*EXERCISE GOAL:*
Answer these questions from the passage below on Canadian entrepreneurship:
1. Where does Canada rank on Total Early-stage Entrepreneurial Activity, and at what percentage?
2. What share of Canadian entrepreneurs cite "earning a living because jobs are scarce" as a key driver?
3. How much does regulatory compliance cost small businesses each year, according to the Canadian Federation of Independent Business?

*QUOTED PASSAGE:*
* * * *

The contrast with peer countries is stark. The U.S. saw annual business entries rise by 34 percent over the same period, while the U.K. and France posted increases of 40 percent and nearly 86 percent. On a per‑capita basis, Canada now generates fewer new businesses than it did a decade ago and trails key competitors.
Graphic credit: Janice Nelson
The Global Entrepreneurship Monitor (GEM) 2024/2025 report, which surveys entrepreneurial attitudes across 56 economies, offers another perspective. On its key measure—Total Early‑stage Entrepreneurial Activity (TEA)—Canada ranks 4th globally at 25.4 percent, ahead of the U.S. at 19.3 percent. TEA captures the share of adults aged 18-64 who report taking steps to start a business or running one less than 3.5 years old, covering both formal and informal ventures.
That ranking hides deeper weaknesses. On Established Business Ownership—the share of adults running firms that have survived beyond 3.5 years—Canada ranks just 24th at 5.8 percent. The survey suggests Canadians are comparatively active in starting ventures, formal and informal alike, but struggle to sustain them.
Motivation data helps explain the gap. An extraordinary 71.9 percent of Canadian entrepreneurs cite “earning a living because jobs are scarce” as a key driver. Canada’s entrepreneurship is driven more by necessity than opportunity—side hustles rather than growth‑oriented firms.
The report also surveys national experts on structural conditions for entrepreneurship. Among the 23 high‑income economies assessed, Canada ranks mediocre to poor on most components, including ease of entry (burdens and regulations), entrepreneurial finance, and government policy (taxes and bureaucracy).
Why entrepreneurship has declined
Canada’s entrepreneurial decline stems from a combination of policy and non-policy factors that reinforce one another.
Over-regulation
Canada has built a regulatory maze that discourages business formation. Statistics Canada found that federal industrial regulatory requirements alone grew 37 percent from 2006 to 2021, directly reducing business dynamism, innovation, and productivity. This doesn’t account for provincial regulations.
The costs of red tape are substantial. Research by the Canadian Federation of Independent Business estimates that regulatory compliance costs small businesses alone $51.5 billion each year. While smaller firms struggle because they lack the resources and expertise to navigate complex rules, large firms face their own challenges, as documented by the Business Council of Canada.

* * * *

*COLLECTED MATERIAL:*
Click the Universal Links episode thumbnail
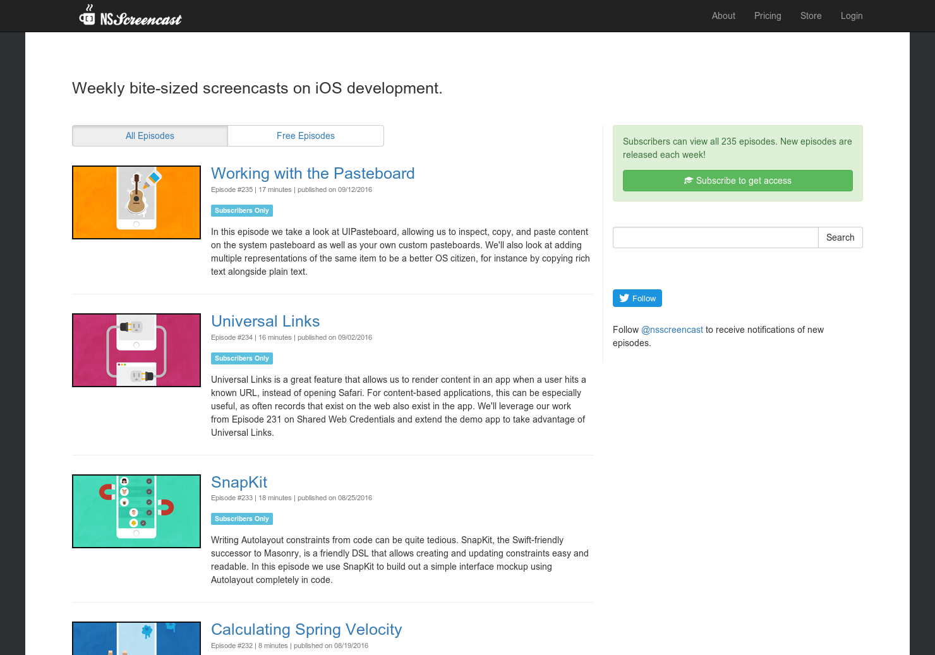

* * * *

*REPLY TO THE TASK:*
1. 4th globally, at 25.4 percent
2. 71.9 percent
3. $51.5 billion